» **EXTRACTED MATERIAL**:
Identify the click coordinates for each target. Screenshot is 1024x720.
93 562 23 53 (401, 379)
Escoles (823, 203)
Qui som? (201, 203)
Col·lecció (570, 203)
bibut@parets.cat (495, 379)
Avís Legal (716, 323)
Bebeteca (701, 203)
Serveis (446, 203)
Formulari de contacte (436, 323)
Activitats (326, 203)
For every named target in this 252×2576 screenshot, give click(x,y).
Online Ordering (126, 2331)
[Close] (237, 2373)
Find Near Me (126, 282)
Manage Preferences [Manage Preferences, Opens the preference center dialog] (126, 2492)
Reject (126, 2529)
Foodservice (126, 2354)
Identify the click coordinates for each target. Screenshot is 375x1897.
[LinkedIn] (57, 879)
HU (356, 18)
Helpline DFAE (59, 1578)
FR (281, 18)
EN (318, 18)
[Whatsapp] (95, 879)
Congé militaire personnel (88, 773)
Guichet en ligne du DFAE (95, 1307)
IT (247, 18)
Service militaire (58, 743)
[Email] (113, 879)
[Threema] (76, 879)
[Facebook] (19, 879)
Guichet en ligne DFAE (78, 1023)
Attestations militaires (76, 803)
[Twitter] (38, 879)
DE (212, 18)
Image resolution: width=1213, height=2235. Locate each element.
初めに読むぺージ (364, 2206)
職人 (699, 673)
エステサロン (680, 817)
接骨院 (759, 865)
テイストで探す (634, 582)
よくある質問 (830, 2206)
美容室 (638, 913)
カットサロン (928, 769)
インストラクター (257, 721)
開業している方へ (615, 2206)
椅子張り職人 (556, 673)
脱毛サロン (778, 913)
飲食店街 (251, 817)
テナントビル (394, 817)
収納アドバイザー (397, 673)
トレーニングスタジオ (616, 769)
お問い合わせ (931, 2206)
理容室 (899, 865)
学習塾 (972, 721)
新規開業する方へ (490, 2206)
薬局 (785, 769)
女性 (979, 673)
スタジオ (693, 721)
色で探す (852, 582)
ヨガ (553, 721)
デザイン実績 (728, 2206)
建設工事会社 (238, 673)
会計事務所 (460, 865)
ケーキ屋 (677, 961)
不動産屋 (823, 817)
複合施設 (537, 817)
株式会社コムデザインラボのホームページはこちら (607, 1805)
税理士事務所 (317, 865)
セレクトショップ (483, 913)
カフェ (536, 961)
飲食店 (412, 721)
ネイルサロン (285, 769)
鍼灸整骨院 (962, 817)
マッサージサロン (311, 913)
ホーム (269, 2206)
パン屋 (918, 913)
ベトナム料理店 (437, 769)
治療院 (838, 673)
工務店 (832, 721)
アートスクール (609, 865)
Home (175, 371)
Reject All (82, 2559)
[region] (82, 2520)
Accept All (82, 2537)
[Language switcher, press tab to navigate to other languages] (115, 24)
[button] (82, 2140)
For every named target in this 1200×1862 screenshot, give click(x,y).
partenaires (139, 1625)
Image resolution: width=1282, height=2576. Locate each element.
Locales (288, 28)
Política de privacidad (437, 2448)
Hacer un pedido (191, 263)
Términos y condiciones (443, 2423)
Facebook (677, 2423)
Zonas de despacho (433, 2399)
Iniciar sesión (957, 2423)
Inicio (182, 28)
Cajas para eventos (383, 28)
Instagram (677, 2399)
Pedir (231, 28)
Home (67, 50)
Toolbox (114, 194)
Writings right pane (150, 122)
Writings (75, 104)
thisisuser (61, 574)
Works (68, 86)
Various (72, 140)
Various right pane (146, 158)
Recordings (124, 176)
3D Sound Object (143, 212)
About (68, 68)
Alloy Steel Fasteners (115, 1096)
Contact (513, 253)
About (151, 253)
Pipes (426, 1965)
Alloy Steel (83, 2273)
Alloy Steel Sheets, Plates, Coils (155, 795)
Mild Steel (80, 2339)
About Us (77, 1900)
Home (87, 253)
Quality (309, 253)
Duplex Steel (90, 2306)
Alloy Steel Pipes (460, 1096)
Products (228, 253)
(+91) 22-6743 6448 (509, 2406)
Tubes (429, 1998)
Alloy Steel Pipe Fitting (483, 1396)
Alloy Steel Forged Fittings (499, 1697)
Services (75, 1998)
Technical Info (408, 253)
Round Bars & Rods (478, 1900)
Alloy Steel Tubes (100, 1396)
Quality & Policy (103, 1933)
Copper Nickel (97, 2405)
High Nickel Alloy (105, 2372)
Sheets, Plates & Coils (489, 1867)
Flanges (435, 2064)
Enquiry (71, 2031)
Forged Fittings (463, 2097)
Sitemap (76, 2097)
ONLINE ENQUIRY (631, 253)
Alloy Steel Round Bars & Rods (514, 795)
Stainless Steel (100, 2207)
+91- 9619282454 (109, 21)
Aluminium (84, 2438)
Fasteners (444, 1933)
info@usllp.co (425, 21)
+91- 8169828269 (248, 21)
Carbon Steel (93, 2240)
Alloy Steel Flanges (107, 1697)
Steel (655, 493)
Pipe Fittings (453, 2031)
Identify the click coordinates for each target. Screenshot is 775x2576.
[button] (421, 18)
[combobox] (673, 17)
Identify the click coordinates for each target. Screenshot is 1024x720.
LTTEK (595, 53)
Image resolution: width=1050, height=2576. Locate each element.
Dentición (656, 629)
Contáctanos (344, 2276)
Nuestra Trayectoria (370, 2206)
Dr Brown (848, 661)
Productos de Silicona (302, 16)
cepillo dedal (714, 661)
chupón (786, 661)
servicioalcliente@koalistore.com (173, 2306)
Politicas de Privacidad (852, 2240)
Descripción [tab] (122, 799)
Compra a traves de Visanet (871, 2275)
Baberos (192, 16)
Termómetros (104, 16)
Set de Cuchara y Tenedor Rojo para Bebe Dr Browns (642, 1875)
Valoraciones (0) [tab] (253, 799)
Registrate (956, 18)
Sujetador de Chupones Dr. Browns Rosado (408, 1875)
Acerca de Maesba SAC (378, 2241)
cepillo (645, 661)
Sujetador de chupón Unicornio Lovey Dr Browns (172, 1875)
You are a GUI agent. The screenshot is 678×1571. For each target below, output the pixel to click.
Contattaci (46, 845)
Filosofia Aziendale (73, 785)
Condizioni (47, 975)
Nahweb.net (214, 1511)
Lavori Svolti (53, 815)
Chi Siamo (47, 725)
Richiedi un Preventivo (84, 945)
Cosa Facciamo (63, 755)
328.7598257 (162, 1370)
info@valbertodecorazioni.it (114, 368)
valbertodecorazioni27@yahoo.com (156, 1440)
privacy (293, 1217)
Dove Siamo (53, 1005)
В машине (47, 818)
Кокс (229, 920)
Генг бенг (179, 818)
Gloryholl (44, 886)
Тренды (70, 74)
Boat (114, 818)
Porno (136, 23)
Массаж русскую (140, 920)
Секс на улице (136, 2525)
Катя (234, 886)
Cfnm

» **TASK TO CARRY OUT**: Reproduce all of the lines above verbatim, from the first through the last, without any alteration.

» **FULL SOLUTION**:
Identify the click coordinates for each target. Screenshot is 1024x720.
93 562 23 53 (401, 379)
Escoles (823, 203)
Qui som? (201, 203)
Col·lecció (570, 203)
bibut@parets.cat (495, 379)
Avís Legal (716, 323)
Bebeteca (701, 203)
Serveis (446, 203)
Formulari de contacte (436, 323)
Activitats (326, 203)
For every named target in this 252×2576 screenshot, give click(x,y).
Online Ordering (126, 2331)
[Close] (237, 2373)
Find Near Me (126, 282)
Manage Preferences [Manage Preferences, Opens the preference center dialog] (126, 2492)
Reject (126, 2529)
Foodservice (126, 2354)
Identify the click coordinates for each target. Screenshot is 375x1897.
[LinkedIn] (57, 879)
HU (356, 18)
Helpline DFAE (59, 1578)
FR (281, 18)
EN (318, 18)
[Whatsapp] (95, 879)
Congé militaire personnel (88, 773)
Guichet en ligne du DFAE (95, 1307)
IT (247, 18)
Service militaire (58, 743)
[Email] (113, 879)
[Threema] (76, 879)
[Facebook] (19, 879)
Guichet en ligne DFAE (78, 1023)
Attestations militaires (76, 803)
[Twitter] (38, 879)
DE (212, 18)
Image resolution: width=1213, height=2235. Locate each element.
初めに読むぺージ (364, 2206)
職人 (699, 673)
エステサロン (680, 817)
接骨院 (759, 865)
テイストで探す (634, 582)
よくある質問 (830, 2206)
美容室 (638, 913)
カットサロン (928, 769)
インストラクター (257, 721)
開業している方へ (615, 2206)
椅子張り職人 (556, 673)
脱毛サロン (778, 913)
飲食店街 (251, 817)
テナントビル (394, 817)
収納アドバイザー (397, 673)
トレーニングスタジオ (616, 769)
お問い合わせ (931, 2206)
理容室 (899, 865)
学習塾 (972, 721)
新規開業する方へ (490, 2206)
薬局 (785, 769)
女性 (979, 673)
スタジオ (693, 721)
色で探す (852, 582)
ヨガ (553, 721)
デザイン実績 (728, 2206)
建設工事会社 (238, 673)
会計事務所 (460, 865)
ケーキ屋 (677, 961)
不動産屋 (823, 817)
複合施設 (537, 817)
株式会社コムデザインラボのホームページはこちら (607, 1805)
税理士事務所 (317, 865)
セレクトショップ (483, 913)
カフェ (536, 961)
飲食店 (412, 721)
ネイルサロン (285, 769)
鍼灸整骨院 (962, 817)
マッサージサロン (311, 913)
ホーム (269, 2206)
パン屋 (918, 913)
ベトナム料理店 (437, 769)
治療院 (838, 673)
工務店 (832, 721)
アートスクール (609, 865)
Home (175, 371)
Reject All (82, 2559)
[region] (82, 2520)
Accept All (82, 2537)
[Language switcher, press tab to navigate to other languages] (115, 24)
[button] (82, 2140)
For every named target in this 1200×1862 screenshot, give click(x,y).
partenaires (139, 1625)
Image resolution: width=1282, height=2576. Locate each element.
Locales (288, 28)
Política de privacidad (437, 2448)
Hacer un pedido (191, 263)
Términos y condiciones (443, 2423)
Facebook (677, 2423)
Zonas de despacho (433, 2399)
Iniciar sesión (957, 2423)
Inicio (182, 28)
Cajas para eventos (383, 28)
Instagram (677, 2399)
Pedir (231, 28)
Home (67, 50)
Toolbox (114, 194)
Writings right pane (150, 122)
Writings (75, 104)
thisisuser (61, 574)
Works (68, 86)
Various (72, 140)
Various right pane (146, 158)
Recordings (124, 176)
3D Sound Object (143, 212)
About (68, 68)
Alloy Steel Fasteners (115, 1096)
Contact (513, 253)
About (151, 253)
Pipes (426, 1965)
Alloy Steel (83, 2273)
Alloy Steel Sheets, Plates, Coils (155, 795)
Mild Steel (80, 2339)
About Us (77, 1900)
Home (87, 253)
Quality (309, 253)
Duplex Steel (90, 2306)
Alloy Steel Pipes (460, 1096)
Products (228, 253)
(+91) 22-6743 6448 (509, 2406)
Tubes (429, 1998)
Alloy Steel Pipe Fitting (483, 1396)
Alloy Steel Forged Fittings (499, 1697)
Services (75, 1998)
Technical Info (408, 253)
Round Bars & Rods (478, 1900)
Alloy Steel Tubes (100, 1396)
Quality & Policy (103, 1933)
Copper Nickel (97, 2405)
High Nickel Alloy (105, 2372)
Sheets, Plates & Coils (489, 1867)
Flanges (435, 2064)
Enquiry (71, 2031)
Forged Fittings (463, 2097)
Sitemap (76, 2097)
ONLINE ENQUIRY (631, 253)
Alloy Steel Round Bars & Rods (514, 795)
Stainless Steel (100, 2207)
+91- 9619282454 (109, 21)
Aluminium (84, 2438)
Fasteners (444, 1933)
info@usllp.co (425, 21)
+91- 8169828269 (248, 21)
Carbon Steel (93, 2240)
Alloy Steel Flanges (107, 1697)
Steel (655, 493)
Pipe Fittings (453, 2031)
Identify the click coordinates for each target. Screenshot is 775x2576.
[button] (421, 18)
[combobox] (673, 17)
Identify the click coordinates for each target. Screenshot is 1024x720.
LTTEK (595, 53)
Image resolution: width=1050, height=2576. Locate each element.
Dentición (656, 629)
Contáctanos (344, 2276)
Nuestra Trayectoria (370, 2206)
Dr Brown (848, 661)
Productos de Silicona (302, 16)
cepillo dedal (714, 661)
chupón (786, 661)
servicioalcliente@koalistore.com (173, 2306)
Politicas de Privacidad (852, 2240)
Descripción [tab] (122, 799)
Compra a traves de Visanet (871, 2275)
Baberos (192, 16)
Termómetros (104, 16)
Set de Cuchara y Tenedor Rojo para Bebe Dr Browns (642, 1875)
Valoraciones (0) [tab] (253, 799)
Registrate (956, 18)
Sujetador de Chupones Dr. Browns Rosado (408, 1875)
Acerca de Maesba SAC (378, 2241)
cepillo (645, 661)
Sujetador de chupón Unicornio Lovey Dr Browns (172, 1875)
You are a GUI agent. The screenshot is 678×1571. For each target below, output the pixel to click.
Contattaci (46, 845)
Filosofia Aziendale (73, 785)
Condizioni (47, 975)
Nahweb.net (214, 1511)
Lavori Svolti (53, 815)
Chi Siamo (47, 725)
Richiedi un Preventivo (84, 945)
Cosa Facciamo (63, 755)
328.7598257 (162, 1370)
info@valbertodecorazioni.it (114, 368)
valbertodecorazioni27@yahoo.com (156, 1440)
privacy (293, 1217)
Dove Siamo (53, 1005)
В машине (47, 818)
Кокс (229, 920)
Генг бенг (179, 818)
Gloryholl (44, 886)
Тренды (70, 74)
Boat (114, 818)
Porno (136, 23)
Массаж русскую (140, 920)
Секс на улице (136, 2525)
Катя (234, 886)
Cfnm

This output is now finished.